The main advantage is that there are flush toilets in the house, which makes everyone happy in the long run, especially visitors.
A funny aside, I noticed we always had Daddy Long Legs spiders in the house, up in the corners of the ceilings, couldn't figure out how they got in. Just assumed it was because we were in a rural location. Also lots of ladybugs got in. After all of the compost potty weeds stopped coming inside, no more spiders/lady bugs inside.
One observation about composting toilet height vs. flush toilet height, never realized this, but the low seat level of the flush toilet is conducive to making everything work nicely. The composting toilets are very high, often with legs dangling straight down, which is not conducive to things working well. There's actually something called a Squatty Potty that is said to be a preferred style. So another plus for the flush toilet.
It's a pretty simple system, like the typical box arrangement pictured in this thread. The ground does not freeze here, so I can't vouch for keeping the setup from freezing. I know some friends in Canada have this method in a cesspit so the worms can go down below the frostline in the winter and survive. Cesspits might take some special care not to pollute ground water or provide too much fertilizer for large trees that might grow shallow roots and fall over in a big wind storm.
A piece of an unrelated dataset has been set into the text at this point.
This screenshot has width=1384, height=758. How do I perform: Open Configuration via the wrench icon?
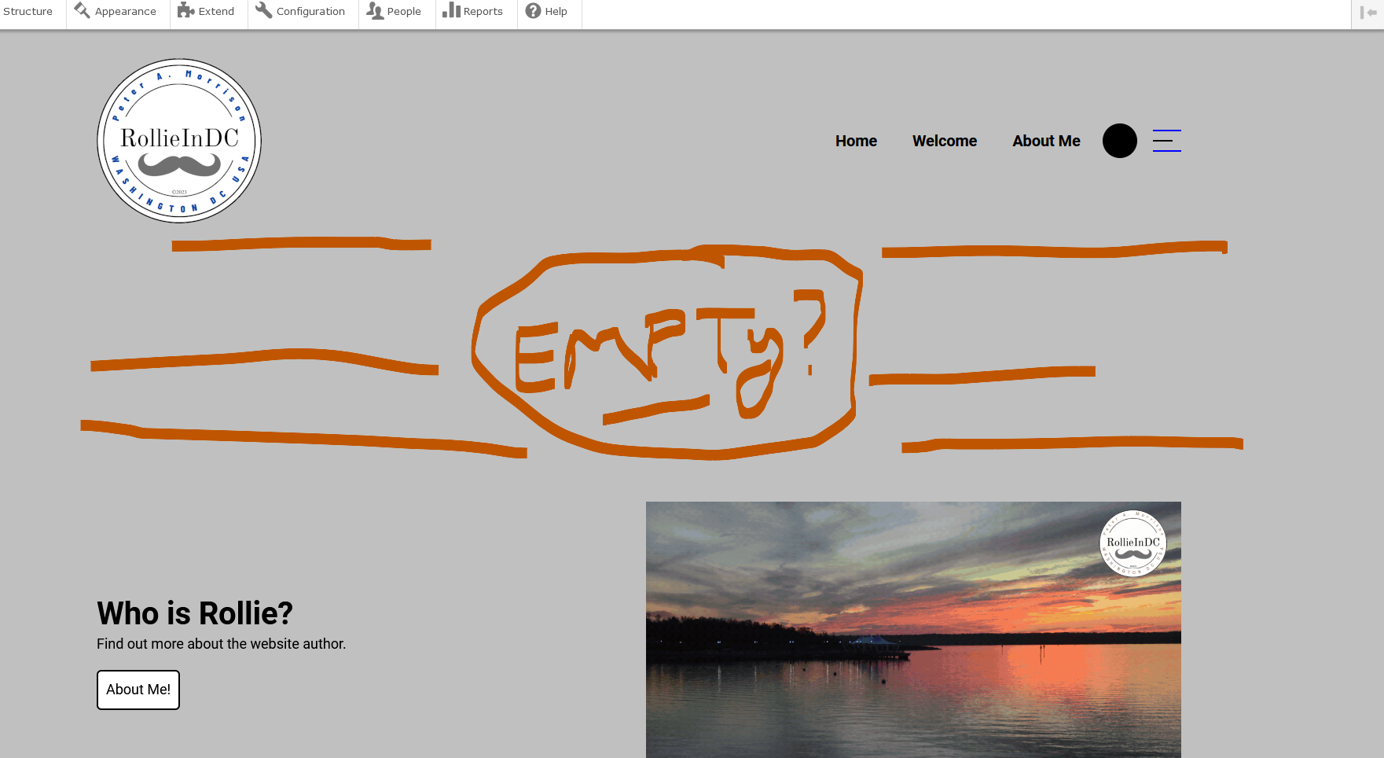(x=263, y=10)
Had friends who had this happen, not because of a septic setup, but because of grey water discharge, too much water on native trees.
Kept an eye on the gravel at the exit end for the first month to make sure it was draining properly and the worms were not drowning.
Here are some specifics:
1. No special worms, just worms found in my soil. They do a great job, multiply like crazy. Started with about 100 worms, and in just a couple spring/summer months they were everywhere in the box, and much bigger/healthier looking than when I put them in.
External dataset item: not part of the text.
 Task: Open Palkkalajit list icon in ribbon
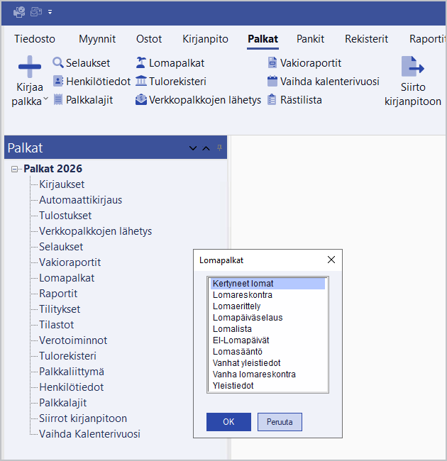58,100
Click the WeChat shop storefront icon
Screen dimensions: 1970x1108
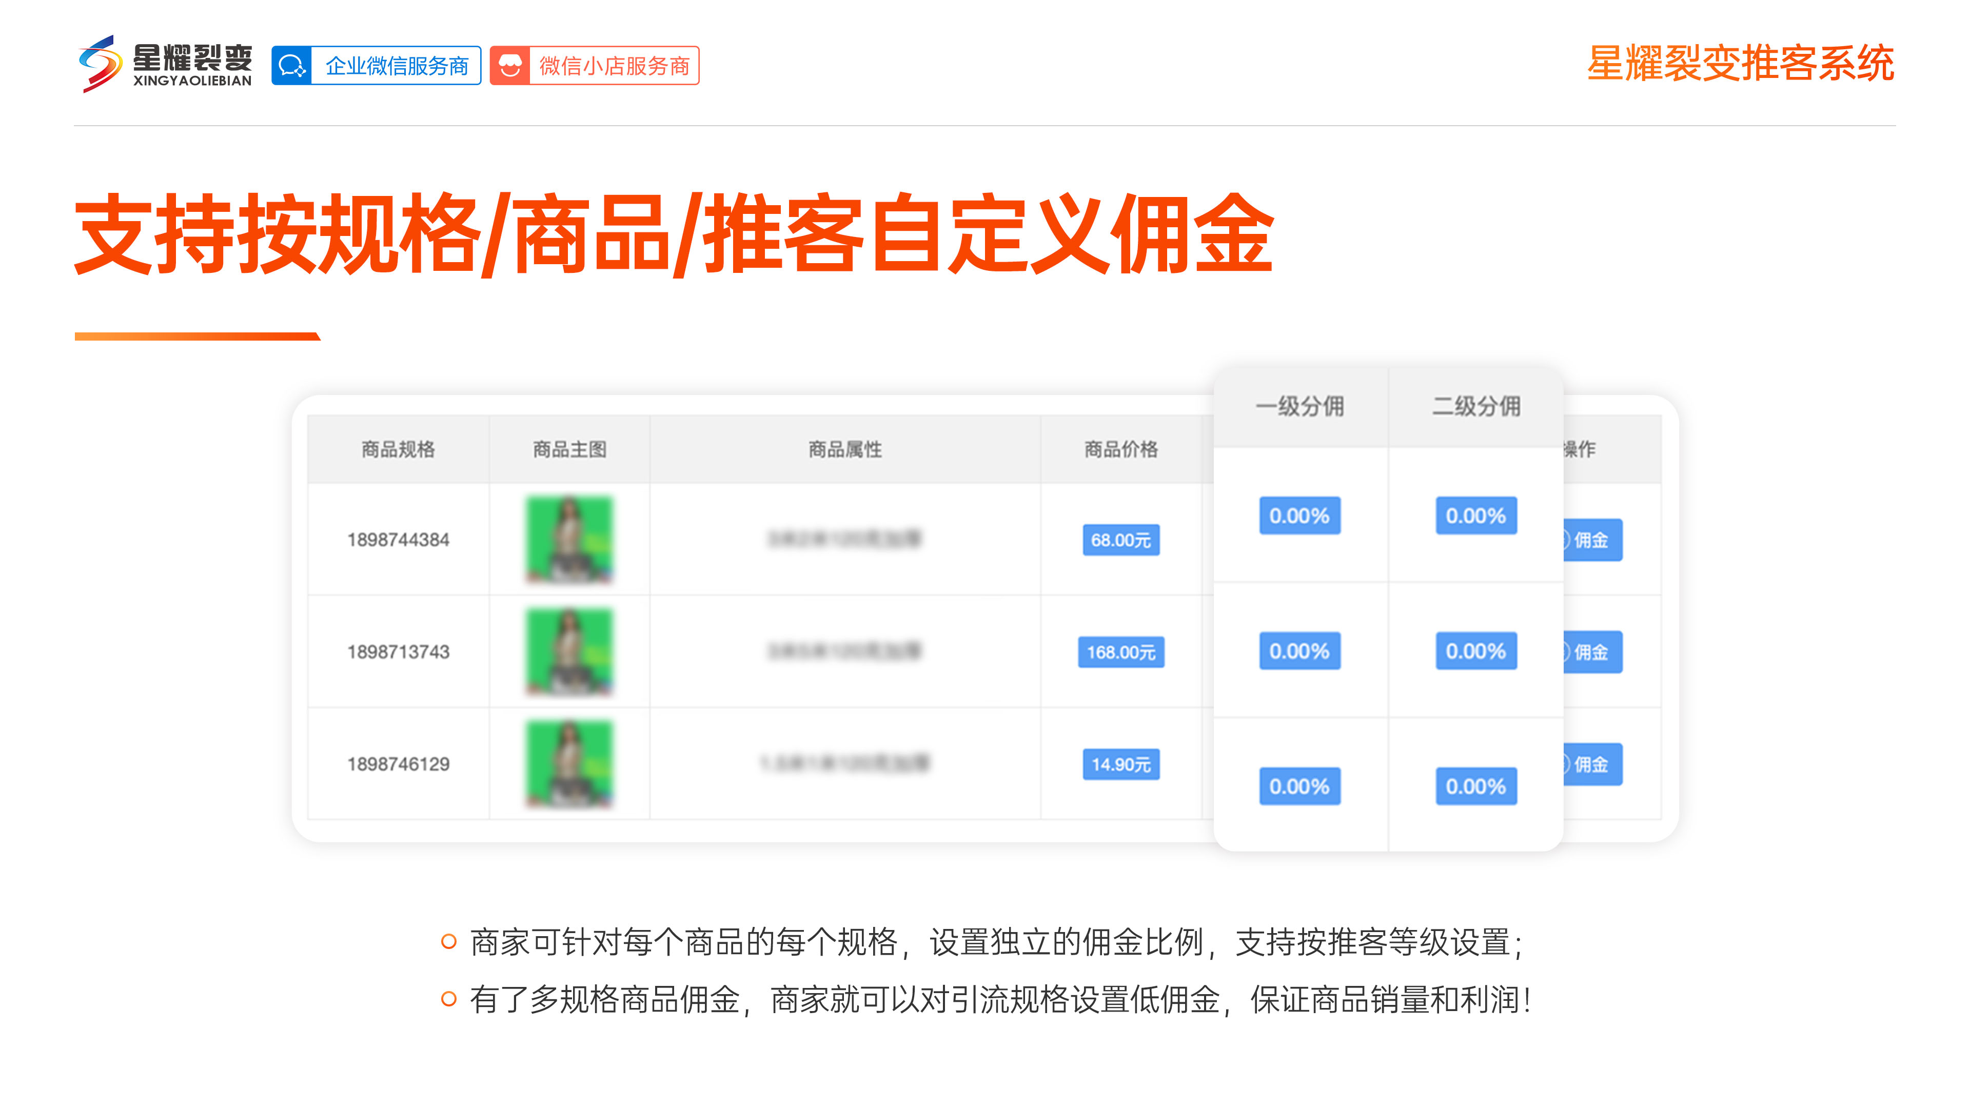point(510,66)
2. Lined the sides of the box with native soil so the worms could recognize the environment.
3. I use 1 1/2" rock at the outflow end of the box, wrapped in a large rectangle of chickenwire, folded over several times to make it strong, to block the end, but allow water to escape. I am not a woodchip fan, because they break down and get into the waterline and plug it up. Rocks worked well in my greywater reed beds, are easy to take out and rinse off and return if necessary.
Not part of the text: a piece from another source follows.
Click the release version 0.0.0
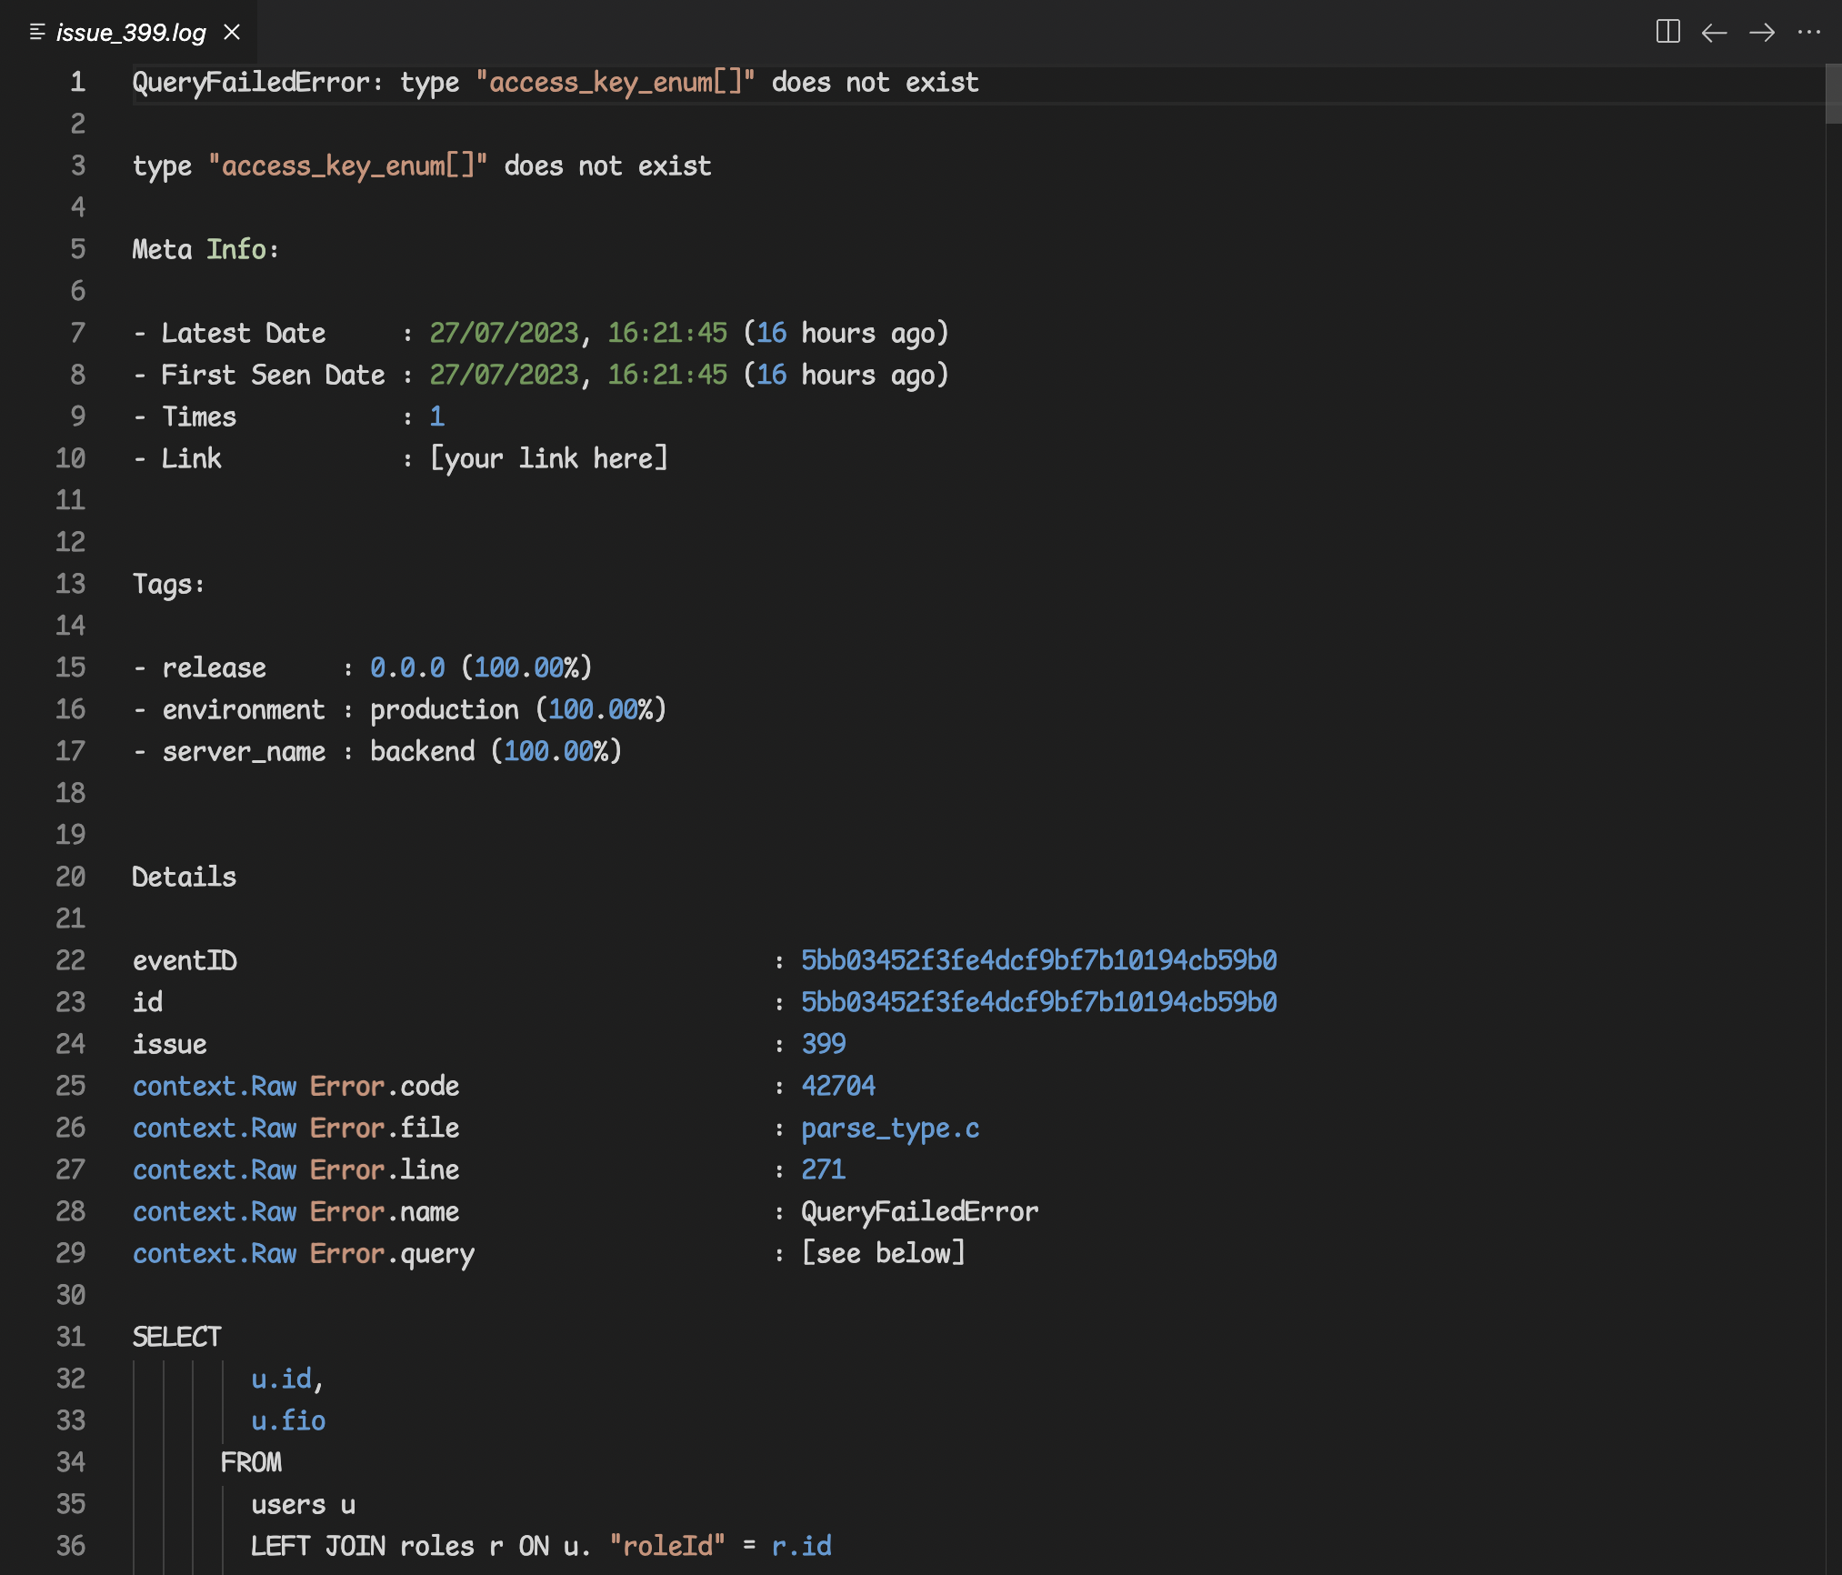Viewport: 1842px width, 1575px height. 407,667
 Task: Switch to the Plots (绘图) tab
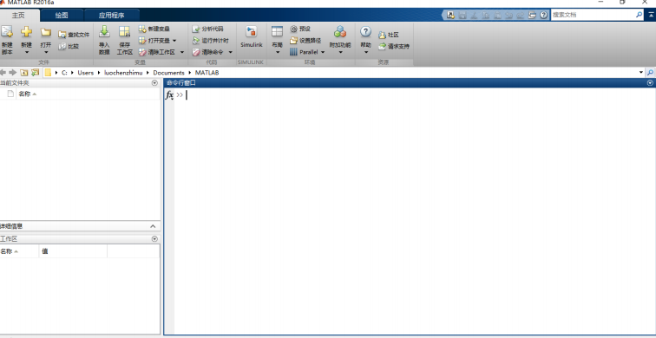click(x=62, y=16)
4. The water from the washing machine does not go through this box, because it seems like a lot of water in a day (sometimes 4 loads) that might cause issues with the worms and draining too slowly, or flushing the vermicompost out too vigorously, so we rerouted that water to come in farther down the line.
5. The original setup of the interior of the box was to line the sides with native soil, then fill the middle third of the box with shredded paper, shredded egg cartons, about half the depth of the container. All torn/shredded paper can be thrown in here.
6. Added a smaller box downhill/downstream from the first main box that catches any worms that sneak out, and compost that washes out. This is an experiment just in case using the compost in the landscape was possible, and to make sure the worms were collected and moved/managed easily without having to go into the main box.
Six months later, the box contents looks like vermicompost, no odor, the worms are everywhere. The contents stays at a level of about half full. Not a lot of vermicompost gets collected in the second box. I just can't say enough how impressive this is, and would highly recommend it over a plain composting toilet.